For certain icebreakers with special tasks, such as e.g. convoy icebreakers, significance is not only attached to the capacity of effectively being able to break ice when making headway, but also the capacity to rapidly change the direction of travel and also to be able to break a fixed ice cover in the case of sternway travel.
EP-A-No. 0070002 discloses a ship for travelling in open or ice-covered water with a pontoon-like forebody located above the waterline, which has parallel side walls and an end face extending over the entire breadth of the ship and which under water is planar and markedly forwardly inclined, which towards the stern passes into a centre keel, whilst also having an afterbody having drive means housed therein, in which the lateral edges in the transition region of the forebody side walls to the end face are curved in the longitudinal direction of the lateral edges and project in such a way sideways with respect to the planes formed by the forebody side walls, that the distance between the lateral edges located under the construction line forms the maximum underwater hull width. The undersides of the frames between the two lateral edges from the point of the ship's length at which the end face passes into the centre kneel, to the point at which it reaches the ship's bottom are constructed athwartships downwardly curved or bent. In the case of a ship constructed in this way more favourable conditions are provided for shear fracture of a one-part floe from the fixed ice cover and the guidance of the floe beneath the water is improved, with a reduce risk of crushing the floe into small fragments, so that it is possible to even more reliably ensure that the floe is brought under the fixed ice cover.

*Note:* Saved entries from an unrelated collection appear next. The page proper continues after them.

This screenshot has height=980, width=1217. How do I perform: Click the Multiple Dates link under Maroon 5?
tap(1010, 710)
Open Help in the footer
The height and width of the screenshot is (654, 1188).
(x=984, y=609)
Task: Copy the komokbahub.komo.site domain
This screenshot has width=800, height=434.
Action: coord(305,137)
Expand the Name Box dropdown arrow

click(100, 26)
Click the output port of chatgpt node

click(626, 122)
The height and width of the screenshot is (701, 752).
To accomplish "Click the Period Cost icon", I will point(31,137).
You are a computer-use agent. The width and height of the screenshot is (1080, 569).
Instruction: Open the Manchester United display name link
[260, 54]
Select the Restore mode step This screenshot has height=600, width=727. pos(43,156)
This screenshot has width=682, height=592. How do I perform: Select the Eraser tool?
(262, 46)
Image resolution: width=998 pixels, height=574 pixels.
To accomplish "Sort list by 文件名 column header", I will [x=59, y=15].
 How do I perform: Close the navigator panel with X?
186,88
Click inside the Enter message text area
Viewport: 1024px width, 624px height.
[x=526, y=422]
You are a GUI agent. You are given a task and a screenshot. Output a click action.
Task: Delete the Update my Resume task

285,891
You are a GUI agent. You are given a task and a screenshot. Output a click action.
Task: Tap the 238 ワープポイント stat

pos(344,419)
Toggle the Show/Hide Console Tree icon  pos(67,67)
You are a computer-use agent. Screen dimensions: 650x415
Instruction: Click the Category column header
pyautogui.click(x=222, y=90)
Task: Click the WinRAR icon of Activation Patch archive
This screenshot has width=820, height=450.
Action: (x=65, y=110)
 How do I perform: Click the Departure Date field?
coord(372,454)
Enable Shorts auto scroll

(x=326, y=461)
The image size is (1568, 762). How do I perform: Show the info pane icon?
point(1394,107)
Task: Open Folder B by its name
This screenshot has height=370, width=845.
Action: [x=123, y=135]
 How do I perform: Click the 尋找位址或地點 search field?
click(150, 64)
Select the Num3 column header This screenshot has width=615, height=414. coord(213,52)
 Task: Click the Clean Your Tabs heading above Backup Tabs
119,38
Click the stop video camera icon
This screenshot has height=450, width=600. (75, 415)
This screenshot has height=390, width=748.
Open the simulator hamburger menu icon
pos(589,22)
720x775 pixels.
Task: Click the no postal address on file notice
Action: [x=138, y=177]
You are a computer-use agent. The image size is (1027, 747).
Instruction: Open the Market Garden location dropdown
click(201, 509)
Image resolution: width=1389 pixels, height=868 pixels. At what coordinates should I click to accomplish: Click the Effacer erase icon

If in the case of an icebreaker constructed in this way headway travel takes place on the normal icebreaking waterline and sternway travel on the trimmed waterline, the following situation arises. In the case of headway, two lateral cutting edges provided on the prow produce a smoothly cut, ice-free fracture channel in the ice cover and regularly shaped, approximately rectangular ice floes are moved laterally beneath the unbroken ice cover and are removed from the region of the propeller. In the case of sternway travel, e.g. through the laterally projecting cutting edges located on the bow and forming the widest part of the hull, a fracture channel is produced in the ice, in that the broken ice is raised to the sides in the same way as by a snow plough. In this case, it is neither possible to prevent ice contact with the propeller, nor the entry of broken ice into the channel.